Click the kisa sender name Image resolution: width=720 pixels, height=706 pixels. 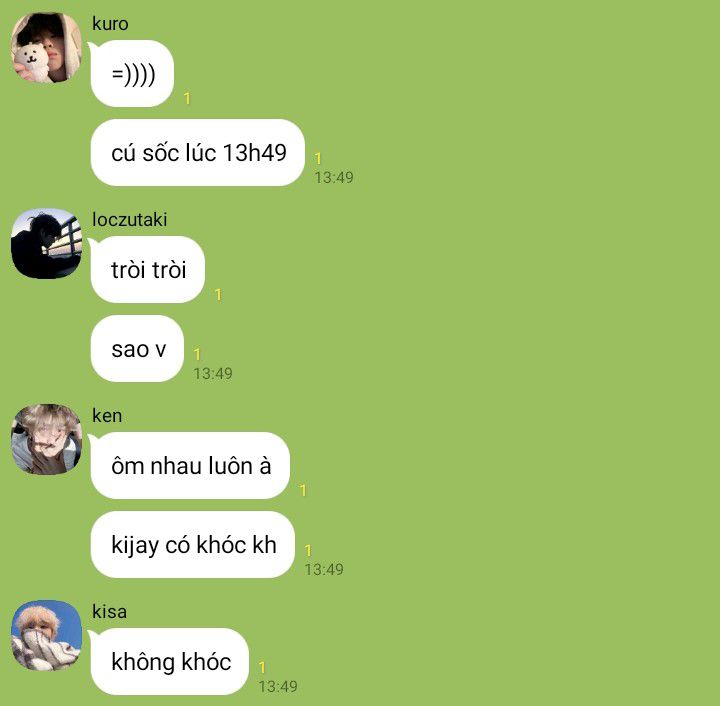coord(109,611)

---

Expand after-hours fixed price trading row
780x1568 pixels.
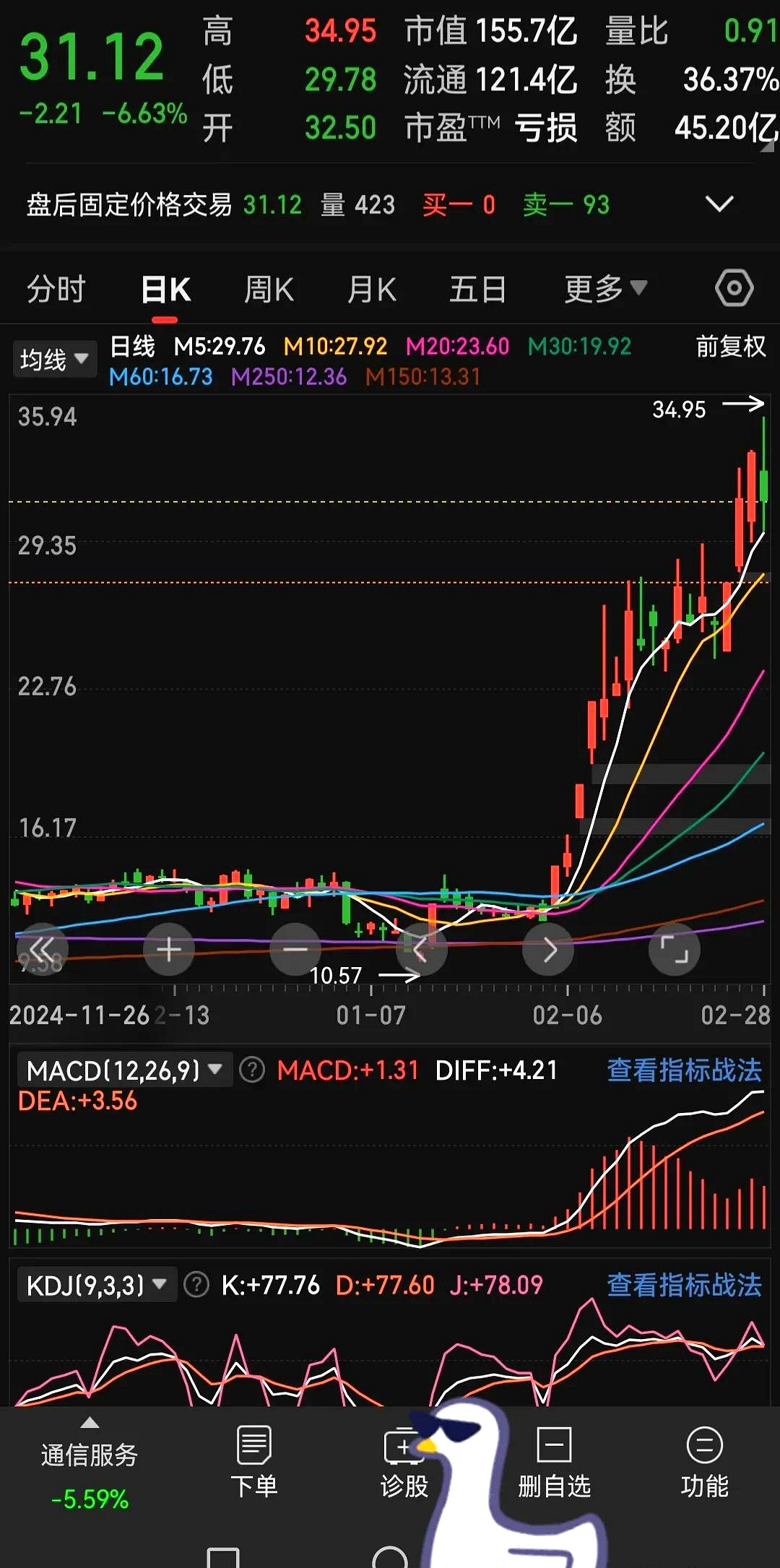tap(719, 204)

* * *

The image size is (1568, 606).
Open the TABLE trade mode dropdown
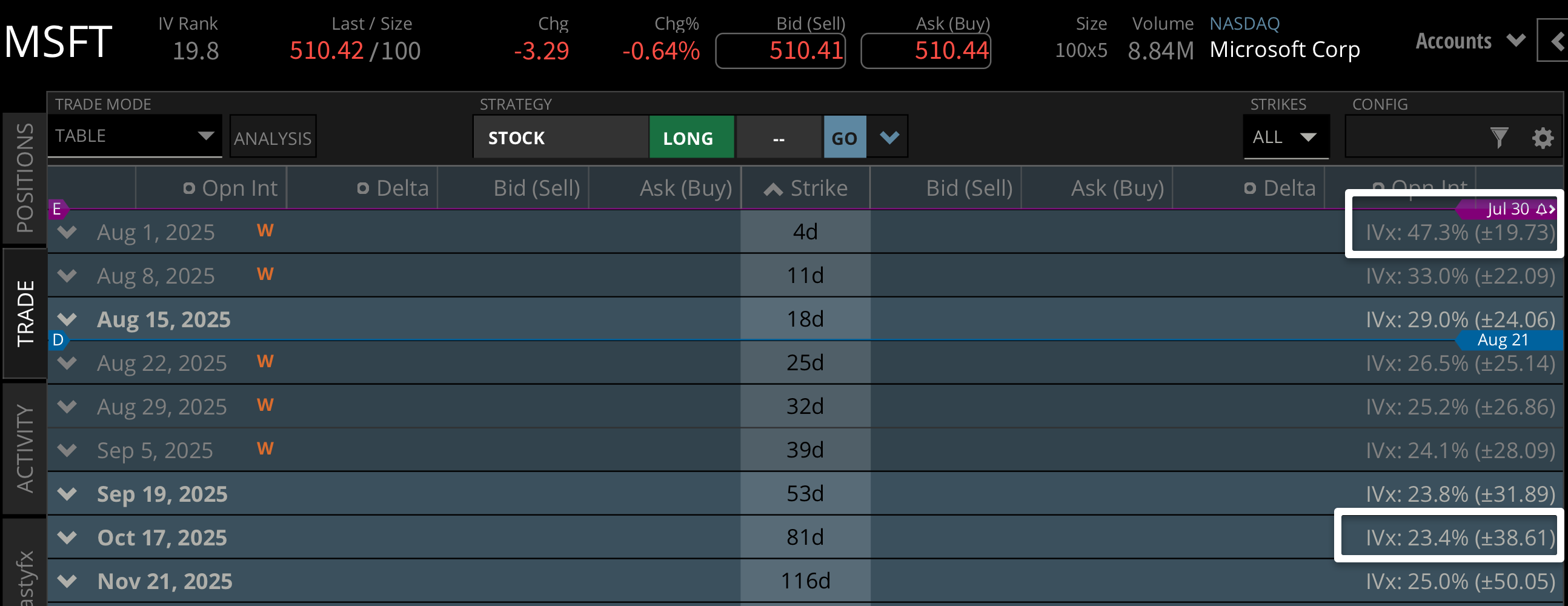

To be done - Please switch "trading" to "dealing" in the data, starting at the line that contains "Expand after-hours fixed price trading row" and ending at the line that contains "tap(719, 204)", and leave everything else unchanged. Give back only those lines, without the pictures.

Response to this task -
Expand after-hours fixed price dealing row
780x1568 pixels.
tap(719, 204)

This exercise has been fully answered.